Many critics of the Obama administration are quick to jump to Fox News talking points, saying the economic recovery has taken far too long, and that the unemployment rate still hasn’t fallen back to pre-recession levels.
However, Obama’s supporters see it differently. They point out the president took office during the worst economic downturn since the Great Depression, and has managed to turn things around and get growth back on track. Back then, stocks were tanking. Frankly, most investors were scared to touch just about any asset, although there was some bounce in safe havens like gold and silver.
Not only can Obama be attributed for turning around the economy and getting the country back on track, U.S. stocks posted records on Thursday. Investors saw relatively modest gains after the Nasdaq Composite closed at its highest level ever, while the S&P 500 was only a hair away from a record close.
Nasdaq Posts First Record Close In 15 Years.
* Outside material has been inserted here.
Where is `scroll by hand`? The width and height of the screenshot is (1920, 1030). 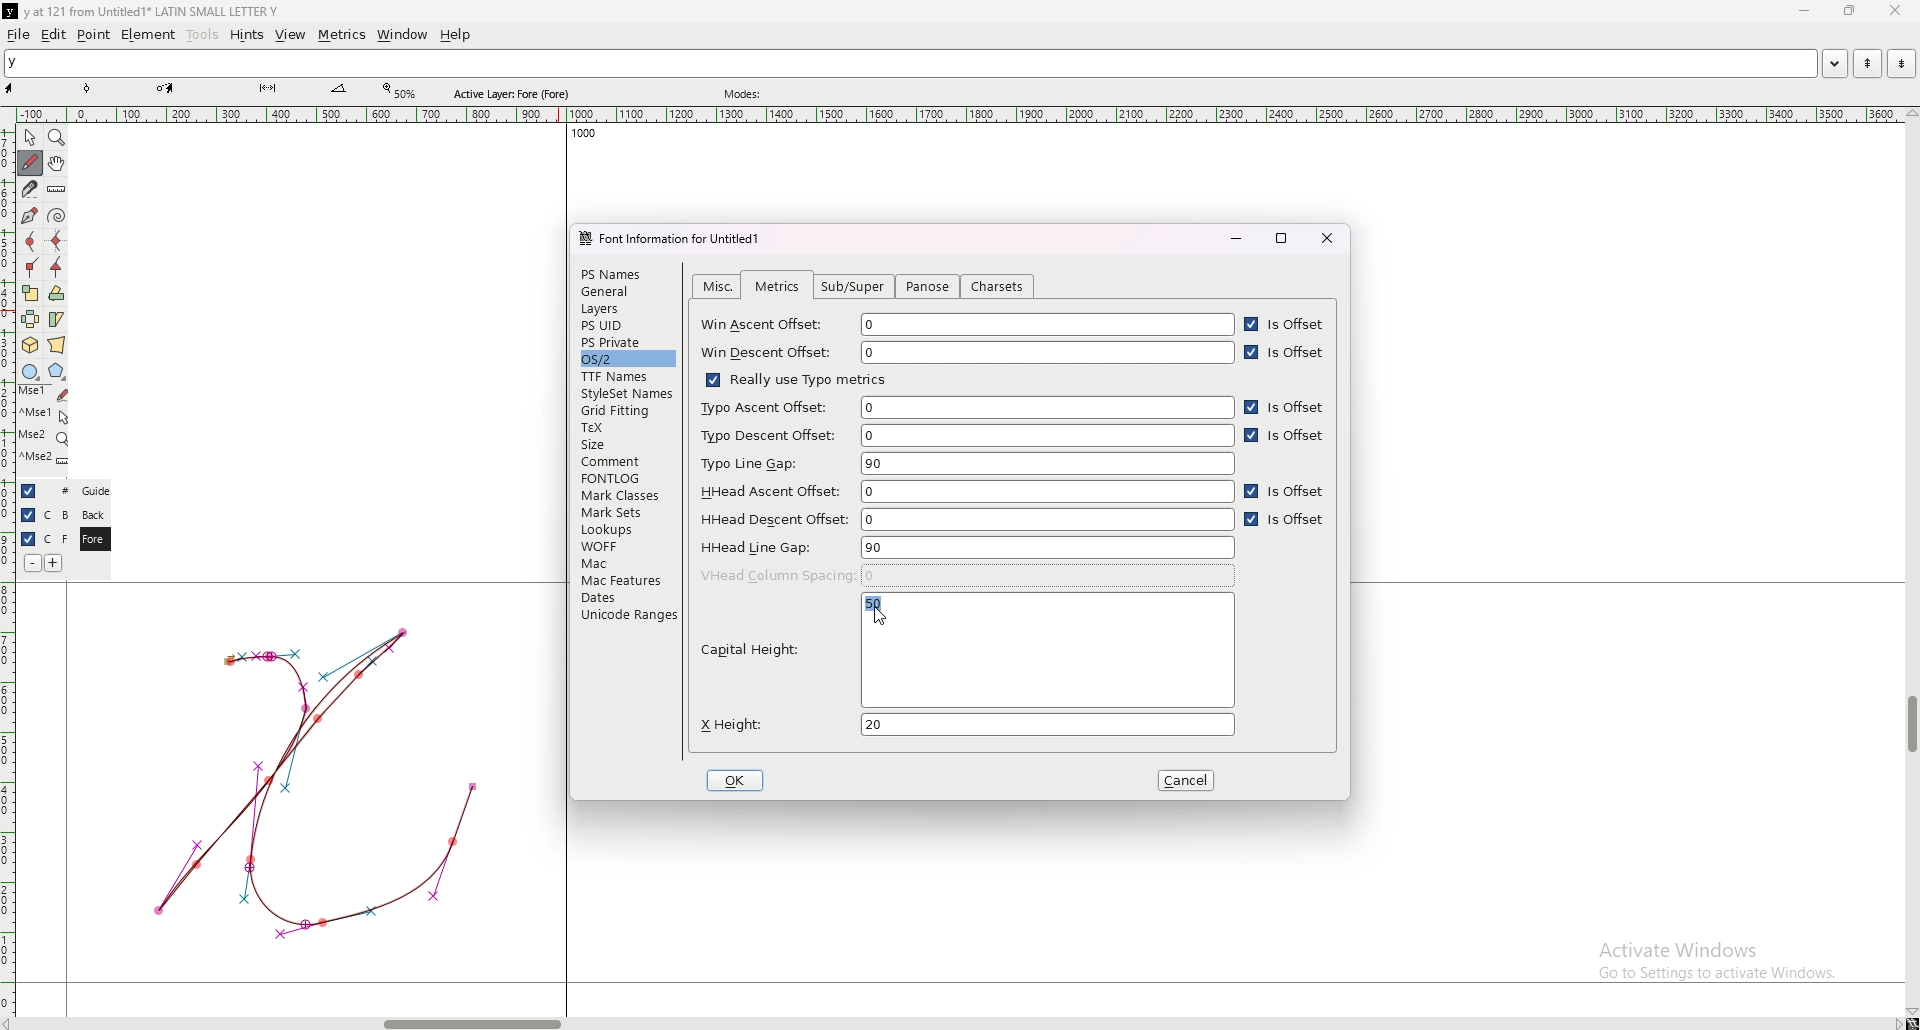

Fifteen years, one month and thirteen days. That’s how long it took the Nasdaq composite index to close above the record it set at the apex of the dot-com bubble on March 10, 2000.
The record-setting Nasdaq Composite (RIXF) end up 20.89 points, or 0.4%, at 5,056.
The S&P 500 (SPX) ended 4.97 points, or 0.2%, higher at 2,112.93, retreating from an intraday record of 2,120.52 set on Thursday, while the Dow Jones Industrial Average (DJI) added a relatively mundane 20.42 points, or 0.1%, to close higher at 18,058.69.
As expected, utilities, telecommunications and energy stocks were among the biggest gainers in the S&P 500.
If you took Obama’s advice, you’d be calling him the trader-in-chief.
It also doesn’t hurt Obama’s reputation, that in the depths of the Great Recession, he essentially predicted the precise point where stocks would hit their lowest point. Given that stock market fluctuations are largely based on speculation and psychological factors, it’s a challenging prediction for any Wall Street investment professional to make accurately, let alone a president. President Obama said:
What you’re now seeing is profit and earning ratios are starting to get to the point where buying stocks is a potentially good deal if you’ve got a long-term perspective on it.
President Obama said that at a press conference on March 3, 2009. All most impossible to predict, and even harder to believe, the stock market hit its low point only six days later, on March 9, 2009.
If you followed the stock market advice of our commander-in-chief, maybe you’d be calling him the trader-in-chief by now. Since President Obama miraculously predicted with accuracy the point where stocks bottomed out, the stock market has dramatically rocketed. By conservative estimates, if you invested $100 in a fund that tracks the S&P 500 around the time the president advised, your money would now be worth about $300 today. That’s a return of about 200%.
At the same press conference all those years ago, President Obama made it clear that he doesn’t believe his job is to track the “day-to-day gyrations” of the market. He noted, reemphasizing advice from arguably the most prominent investor, Warren Buffett:
The stock market is sort of like a tracking poll in politics. It bobs up and down day to day, and if you spend all your time worrying about that, then you’re probably going to get the long-term strategy wrong.
Unfortunately in this case, many Americans did not follow the president’s advice. Only half of Americans have any money invested in the stock market and most of that is through their 401k retirement accounts. Far too many Americans have missed out on the fourth longest bull market in U.S. history.
So which assets have performed the best so far in Obama’s tenure?
Historically, the safe bet might be to say precious metals like gold, commodities or even the U.S. dollar.
However, this has not been the case so far, under President Obama. During Obamas tenure as POTUS, stocks are the clear winner.
The only other assets class that comes close is real estate investment trusts (REITs), which trade like stocks but are companies that hold office buildings, malls and other properties and make money off the rents.
Different times. Different context.
Judge presidents by their accomplishments, not by their predecessors inheritance.
When it comes to politics and presidential tenures, there seems to be a lot of comparisons going on. Whether it may be in between President Obama’s economics and President Ronald Reagan’s Reaganomics, or George W. Bush’s mess and Obama’s cleaning up, it is difficult to compare presidents outside of a narrow context of time.
What we can do is judge them by their accomplishments, by how they faced the challenges of their time. Coming off arguably one of the most disastrous presidencies in our history, that of George W. Bush, who cut taxes yet involved us in two un-paid for wars, and crashed our economy and that of the rest of the world as a result, we found ourselves with our nation’ first black president.
Our economy in shambles, two wars continuing and with no real end in sight, let alone any idea of what, exactly, would constitute victory, Barack Obama stepped up to the plate, called his shot, and made his play.
The facts prove that Obama’s time in office has been successful, even impressive. The wars are apparently over, the economy is thriving. Unemployment has dropped and we have seen record levels of job growth. By all measures of success, Obama’s presidency has been exceptional. Even Wall Street agrees that Republicans are killing the economy, and the evidence proves that the economy grows more under Democratic than Republican presidents.